Repito que no soy un crítico ni lo pretendo. Pero siento mucho no serlo y me limito a señalar que en la Argentina ha aparecido el libro de un gran poeta, de un escritor genial que no pasará sin dejar una huella profunda, y que ese libro ha merecido el honor del sospechoso silencio de toda una “crítica” que se vanagloria de tal nombre. Con la excepción, verdad, de un gacetillero anónimo que juzgó oportuno hablar de “confuso retorcimiento”, de “dicharacho plebeyo”, de “metáfora caricatural”, que adujo una “extraña conducta estilística”, mencionó un “popularismo equivocadamente interpretado”, denunció “exasperado barroquismo” en los versos, propició “una formulación más ceñida a las normas” (¿quería un corsé literario?) y concluyó su brillante crítica aludiendo a “un sensacionalismo cuya incompatibilidad con la verdadera poesía es innecesario destacar”...



Gente como ésa cree que la poesía es labradora de encajes y puntillas, adorno de cremas y dulzura de caramelo. Para rematar al disparate añadía que todo lo objetado por él “empaña la sonoridad de una voz que parece nacida de nobles afanes”.



Le parece, nada más. A nosotros nos parece que el gacetillero paseó la mirada por el libro sin ver nada. No vio césped inglés cuidadosamente recortado, no vio rosas graciosamente decoradas y perfumadas, no vio las tersuras habituales en tanto versificador sin poesía, no vio, en una palabra, elegancias, artificios, y se dijo: “¡Cátate, qué será esto?”. Pero como tenía que escribir algo, dijo lo que mañana o pasado, cuando todos estemos ya en nuestro lugar de sombra, pueda ser el hazmerreír de las generaciones que ubiquen a Castellani y a su poesía en el sitio que por justicia le corresponde.
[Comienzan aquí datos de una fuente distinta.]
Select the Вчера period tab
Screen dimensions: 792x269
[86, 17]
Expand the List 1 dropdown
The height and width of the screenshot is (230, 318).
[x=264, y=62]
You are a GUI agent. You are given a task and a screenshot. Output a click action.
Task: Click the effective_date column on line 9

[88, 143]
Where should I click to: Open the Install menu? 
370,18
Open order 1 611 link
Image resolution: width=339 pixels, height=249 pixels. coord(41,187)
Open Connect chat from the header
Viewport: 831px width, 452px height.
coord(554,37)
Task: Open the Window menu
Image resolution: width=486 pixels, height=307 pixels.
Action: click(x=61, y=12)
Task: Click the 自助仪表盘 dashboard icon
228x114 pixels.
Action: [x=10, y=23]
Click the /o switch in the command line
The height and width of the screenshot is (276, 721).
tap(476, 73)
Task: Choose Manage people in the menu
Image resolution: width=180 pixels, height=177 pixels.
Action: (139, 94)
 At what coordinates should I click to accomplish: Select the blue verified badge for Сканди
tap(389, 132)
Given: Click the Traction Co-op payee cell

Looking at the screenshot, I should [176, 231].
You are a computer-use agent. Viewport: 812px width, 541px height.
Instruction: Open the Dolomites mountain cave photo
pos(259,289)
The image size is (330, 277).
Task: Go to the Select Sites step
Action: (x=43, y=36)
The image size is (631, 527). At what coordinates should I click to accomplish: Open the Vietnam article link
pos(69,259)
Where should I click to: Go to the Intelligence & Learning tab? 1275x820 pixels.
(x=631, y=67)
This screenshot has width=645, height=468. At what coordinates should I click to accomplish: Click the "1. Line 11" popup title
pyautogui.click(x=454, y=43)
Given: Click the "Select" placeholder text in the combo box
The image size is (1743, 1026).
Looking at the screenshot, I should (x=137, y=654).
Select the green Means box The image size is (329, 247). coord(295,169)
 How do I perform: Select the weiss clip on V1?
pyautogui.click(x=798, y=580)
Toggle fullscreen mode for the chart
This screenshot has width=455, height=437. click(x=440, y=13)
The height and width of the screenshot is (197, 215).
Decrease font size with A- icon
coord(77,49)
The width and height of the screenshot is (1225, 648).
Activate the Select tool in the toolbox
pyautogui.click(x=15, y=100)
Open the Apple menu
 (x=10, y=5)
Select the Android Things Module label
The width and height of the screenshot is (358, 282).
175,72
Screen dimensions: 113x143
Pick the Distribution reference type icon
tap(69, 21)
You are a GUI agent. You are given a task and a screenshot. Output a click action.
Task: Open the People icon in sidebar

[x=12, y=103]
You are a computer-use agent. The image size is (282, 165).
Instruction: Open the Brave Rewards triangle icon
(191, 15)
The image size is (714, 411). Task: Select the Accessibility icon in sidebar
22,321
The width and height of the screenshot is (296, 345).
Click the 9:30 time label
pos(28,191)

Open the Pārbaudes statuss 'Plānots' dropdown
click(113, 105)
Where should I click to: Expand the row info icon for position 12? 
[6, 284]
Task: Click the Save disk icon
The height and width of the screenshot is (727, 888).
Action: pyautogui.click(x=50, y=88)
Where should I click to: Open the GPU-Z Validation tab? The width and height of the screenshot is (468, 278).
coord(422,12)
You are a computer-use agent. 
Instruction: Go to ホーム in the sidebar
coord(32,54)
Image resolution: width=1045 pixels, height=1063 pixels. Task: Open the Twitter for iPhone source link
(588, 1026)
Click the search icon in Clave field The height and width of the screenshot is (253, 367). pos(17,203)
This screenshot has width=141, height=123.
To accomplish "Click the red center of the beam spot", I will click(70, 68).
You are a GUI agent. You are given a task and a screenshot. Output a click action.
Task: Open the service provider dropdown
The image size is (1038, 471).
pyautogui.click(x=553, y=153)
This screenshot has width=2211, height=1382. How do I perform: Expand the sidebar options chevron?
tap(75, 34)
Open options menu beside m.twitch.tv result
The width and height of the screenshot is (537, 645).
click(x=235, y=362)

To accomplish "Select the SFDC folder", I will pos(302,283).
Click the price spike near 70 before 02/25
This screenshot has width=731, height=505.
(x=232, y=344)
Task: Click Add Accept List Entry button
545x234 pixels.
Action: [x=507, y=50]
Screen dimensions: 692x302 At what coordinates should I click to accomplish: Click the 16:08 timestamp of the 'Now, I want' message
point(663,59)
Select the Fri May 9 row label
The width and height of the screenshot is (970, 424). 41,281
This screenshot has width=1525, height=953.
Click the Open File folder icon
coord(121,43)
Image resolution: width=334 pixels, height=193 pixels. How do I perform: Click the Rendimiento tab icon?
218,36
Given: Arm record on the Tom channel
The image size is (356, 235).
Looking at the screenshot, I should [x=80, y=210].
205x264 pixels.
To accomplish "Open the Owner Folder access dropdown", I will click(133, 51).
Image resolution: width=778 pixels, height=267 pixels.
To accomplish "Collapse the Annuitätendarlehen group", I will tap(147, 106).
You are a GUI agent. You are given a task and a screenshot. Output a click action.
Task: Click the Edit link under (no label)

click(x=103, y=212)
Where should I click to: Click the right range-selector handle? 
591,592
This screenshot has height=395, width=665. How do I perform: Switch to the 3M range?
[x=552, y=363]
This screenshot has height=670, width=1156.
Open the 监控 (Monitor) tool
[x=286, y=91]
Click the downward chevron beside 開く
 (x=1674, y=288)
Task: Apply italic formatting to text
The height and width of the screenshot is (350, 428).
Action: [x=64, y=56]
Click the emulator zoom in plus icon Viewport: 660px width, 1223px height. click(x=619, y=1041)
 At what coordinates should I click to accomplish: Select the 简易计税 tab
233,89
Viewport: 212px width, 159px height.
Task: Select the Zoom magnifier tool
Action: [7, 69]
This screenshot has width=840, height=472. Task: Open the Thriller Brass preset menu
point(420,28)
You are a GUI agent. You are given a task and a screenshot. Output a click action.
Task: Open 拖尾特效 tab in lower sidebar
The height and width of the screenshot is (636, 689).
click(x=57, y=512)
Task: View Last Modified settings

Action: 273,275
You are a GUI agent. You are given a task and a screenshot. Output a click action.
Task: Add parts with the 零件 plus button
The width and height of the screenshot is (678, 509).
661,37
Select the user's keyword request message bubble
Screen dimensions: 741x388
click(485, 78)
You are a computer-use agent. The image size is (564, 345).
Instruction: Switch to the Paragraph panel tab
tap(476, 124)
No soy un crítico y sólo puedo aconsejar que se lea este libro. Es UN LIBRO. Nada más y nada menos que un LIBRO, expresión de un ALMA, de una FE y de una POESÍA humanamente expresadas, demasiado humanamente expresadas, quizá...Por eso no lo entenderán ni lo gustarán los devotos del alambicamiento, los partidarios de la retórica por la retórica misma, los inefables admiradores del purismo y la vaciedad sonorificadas...Los “inteligentes”, en una palabra. O, mejor dicho, los que en nuestro país usurpan, alevosamente, el lugar de la “intelligentsia”.



Anticipándose a toda esa pobreza de espíritu, Castellani ya cantó genialmente en “Arte Poética” (número 13 de “Poesía Argentina”):



Reniega una vez más tu fortuna,


da de mano las frases bellas


y cual los perros a la luna


dí tu verdad a las estrellas.


... ... ... ... ... ... ... ... ... ... ... ... ...


Acosado en brete fiero


por la Patria y la Iglesia única


¿oh Jeromio, compra un acero


aunque debas vender la túnica!


Haz sonar tu rudo montante


en vez de fina lira de oro


contra la estupidez campante


¡la estupidez testuz de oro!



Y armó su retórica viril de esa manera:



¡Ah! crén que yo soy un artista


¡ah! crén que soy un literato.


Me dan consejos, que me vista,


que me presente hecho un retrato...


¡Ah! No es un cisne nacarado


con tornasoles en el ala,


es un carancho aprisionado


mi alma que Dios acorrala.


Sea tu verso un gesto viril


y no una actitud escultórica,


de alma y carne, no de marfil...


Y todo lo demás es retórica.



Retórica. Es decir, literatura. En su inadmisible, en su peor acepción: falsedad, pose, esnobismo, elegancia de afectados. La poesía del “Libro de las Oraciones” está hecha de alma y de carne, no de marfil. No de fantasías, no de pobrecitos juguetes de la moda, estériles y perecederos. ¡Ah, qué bien conoce Castellani a sus críticos! Para ellos escribió su “Arte Poética”. Pero...¿aprovecharán la lección? Lo dudamos.